Deux axes de travail
En réponse à son action, la FNI n’entend pas se contenter de déclarations de la part des tutelles. Elle attend des mesures concrètes afin « d’éviter une escalade et une cristallisation du mouvement dans le temps, au risque sinon, d’effets délétères dans un système de santé déjà en tension ». Ses revendications s’organisent en deux volets. Tout d’abord, une juste reconnaissance de la profession avec des mesures autour de la pénibilité du métier, la publication des décrets d’application des textes de lois Rist et Valletoux, la création d’une consultation infirmière pré-vaccinale afin d’asseoir le rôle infirmier dans la prévention ou encore la clarification du rôle des infirmières libérales dans la prise en charge des soins non programmés. La FNI souhaite également une lettre de cadrage qui permettrait d’ouvrir des négociations conventionnelles avec l’Assurance maladie. « Nous souhaitons sortir du marché prix-volume que nous impose l’Assurance maladie aujourd’hui », a insisté Daniel Guillerm. La FNI plaide aussi pour une meilleure valorisation des prises en charge lourdes à domicile et « pour la fin de la course aux indus » menée par les Caisses primaires de l’assurance maladie (Cpam). « Nous entendons négocier avec des arguments crédibles et soutenables financièrement, a prévenu Daniel Guillerm. Si nous ne sommes pas entendus, la FNI ne manque pas d’imagination pour agir. »
Laure Martin
Enquête réalisée en ligne du 11 au 13 mars 2024. Échantillon de 1003 infirmiers libéraux issus d’un fichier fourni par la Fédération Nationale des Infirmiers libéraux (FNI). Enquête Toluna/ Harris Interactive pour la FNI.
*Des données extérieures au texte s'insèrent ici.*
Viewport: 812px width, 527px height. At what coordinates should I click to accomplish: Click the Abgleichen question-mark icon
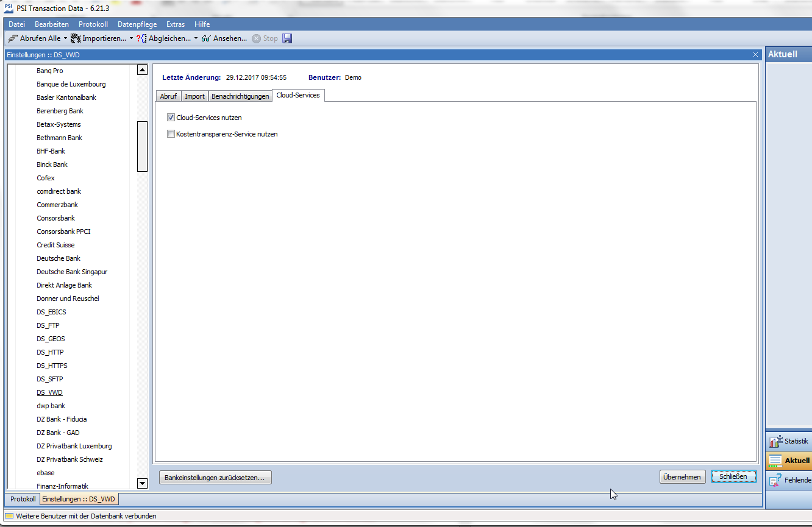pyautogui.click(x=141, y=38)
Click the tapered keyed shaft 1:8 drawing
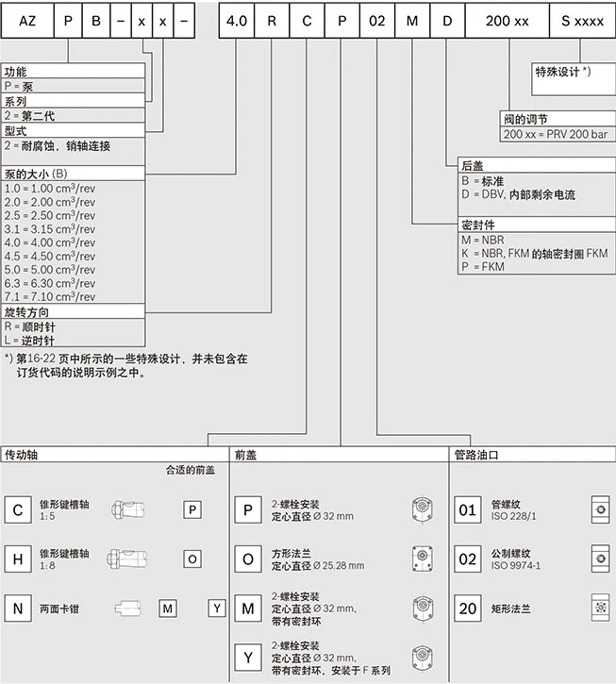 (127, 559)
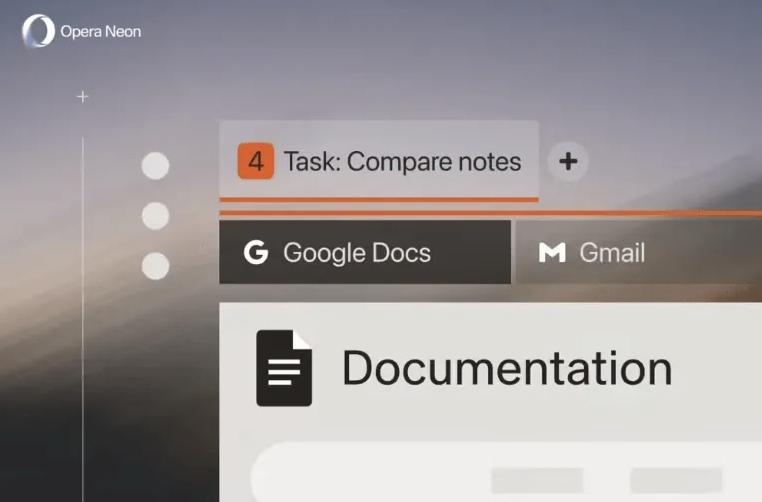Select the bottom circle in the sidebar
762x502 pixels.
(155, 266)
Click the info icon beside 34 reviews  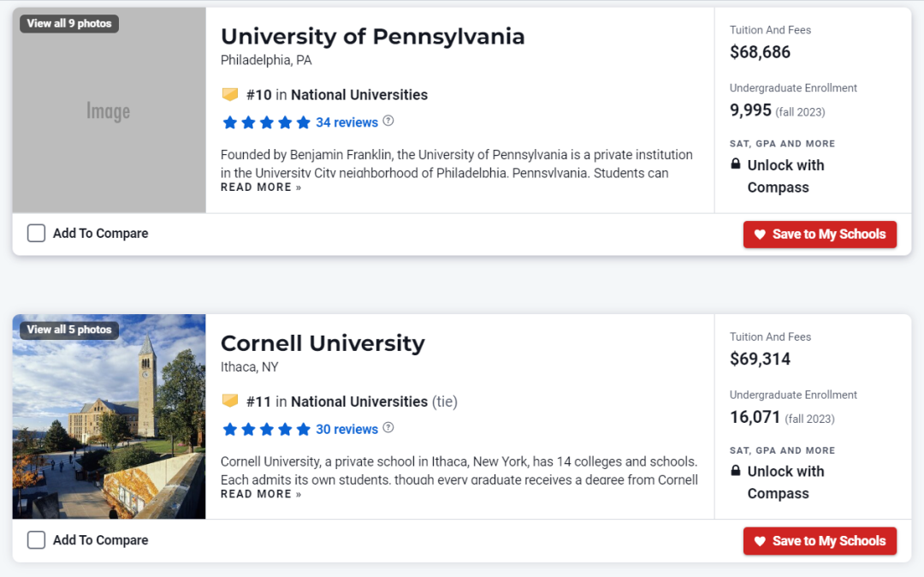[x=388, y=122]
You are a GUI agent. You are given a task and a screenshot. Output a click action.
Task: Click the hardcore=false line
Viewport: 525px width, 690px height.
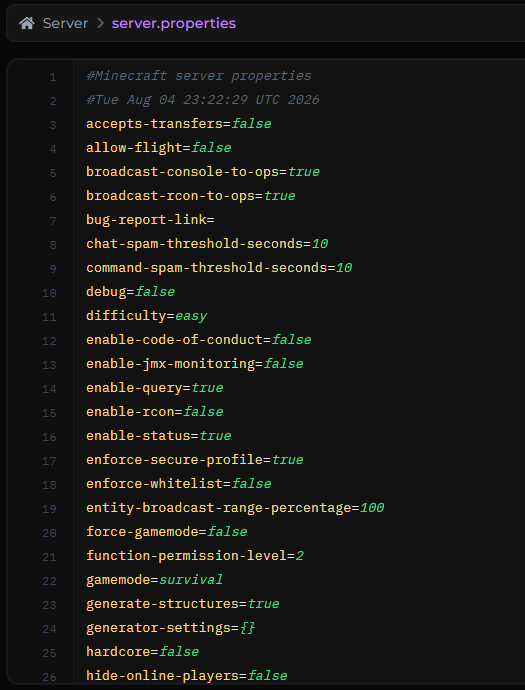143,652
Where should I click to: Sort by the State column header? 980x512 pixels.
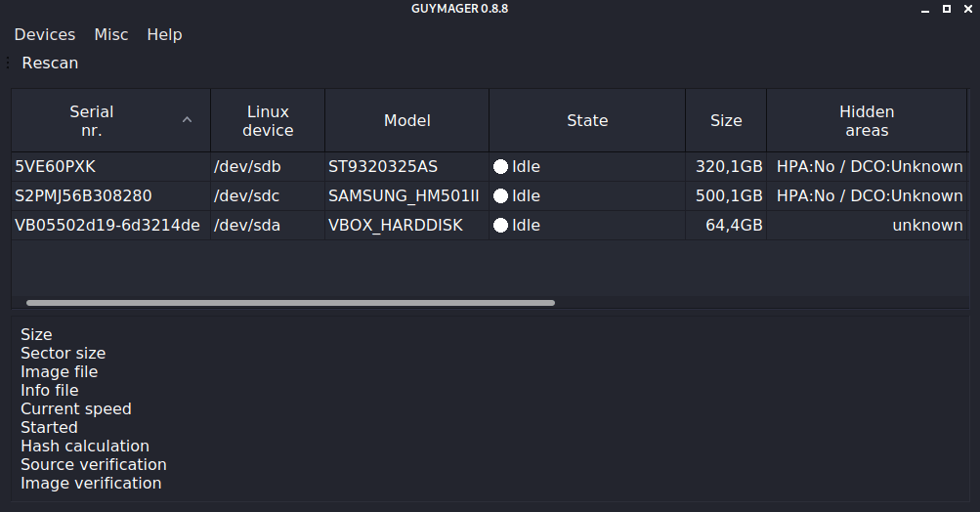[x=587, y=121]
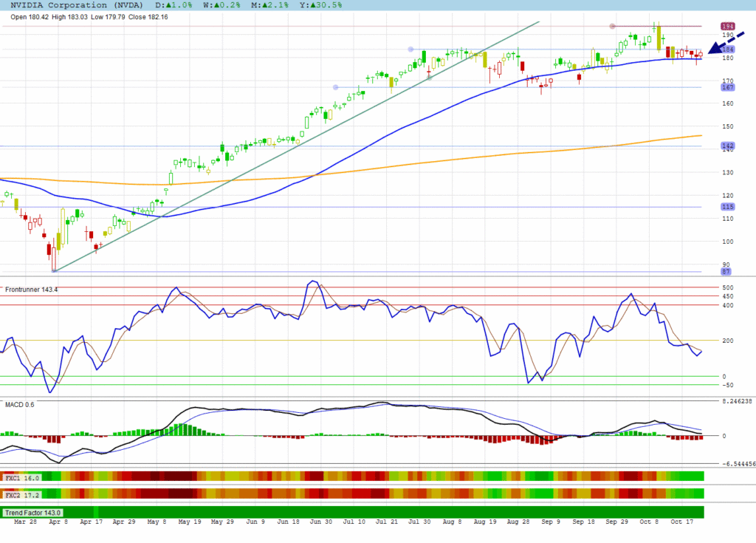Viewport: 756px width, 543px height.
Task: Click the 87 price level tag
Action: pos(727,272)
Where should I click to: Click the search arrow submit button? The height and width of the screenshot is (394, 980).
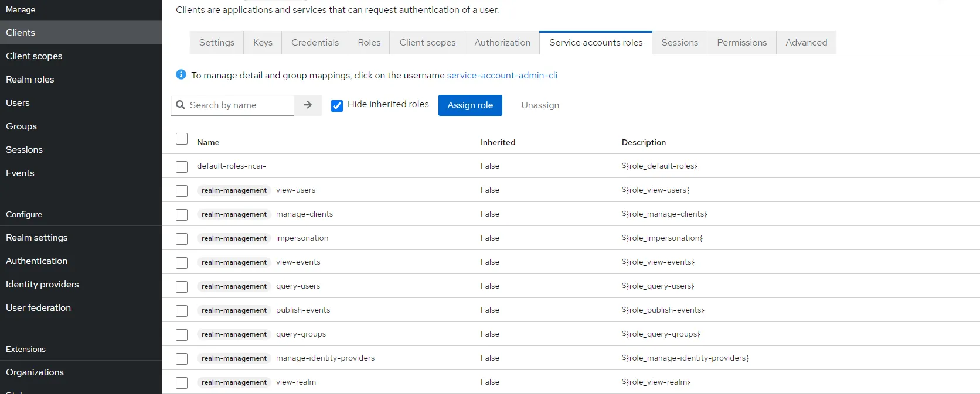(308, 105)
65 % DES IDEL INSATISFAITS DE LEUR SITUATION PROFESSIONNELLEHarris Interactive, entreprise de sondage d’opinion, a mené en mars 2024, à la demande de la FNI, une enquête auprès de 1003 infirmiers libéraux (Idel). Il en résulte que 65 % des répondants se disent insatisfaits de leur situation professionnelle. Si aujourd’hui les infirmiers apparaissent satisfaits de leur liberté d’organisation (82 %) et de leur accès aux formations (74 %), ils déclarent être largement insatisfaits de leur niveau de revenus (74 % insatisfaits), de la place des tâches administratives dans leur quotidien (88 %) ou encore de leurs perspectives pour la retraite (97 %). La plupart des Idel déclarent également avoir fait l’objet de plusieurs procédures d’indus avec leur caisse. Près de la moitié d’entre eux estiment que ces procédures sont généralement injustifiées. La prise en compte de la pénibilité du métier d’Idel (97 %) et l’ouverture de négociations tarifaires (97 %) qui amorceront le déblocage de la lettre-clef AMI, apparaissent, à leurs yeux, comme étant les propositions les plus bénéfiques pour la profession. Face à ce mécontentement ambiant, si le dialogue et la cogestion restent plébiscités pour faire valoir les intérêts et la défense de l’avenir de la profession, ils convainquent moins que par le passé. Le recours à la contestation s’affirme davantage comme une alternative efficace pour 32 % d’entre eux. Ils sont 87 % à déclarer être prêts à participer aux actions de blocage et aux manifestations, dont 91 % à des actions locales.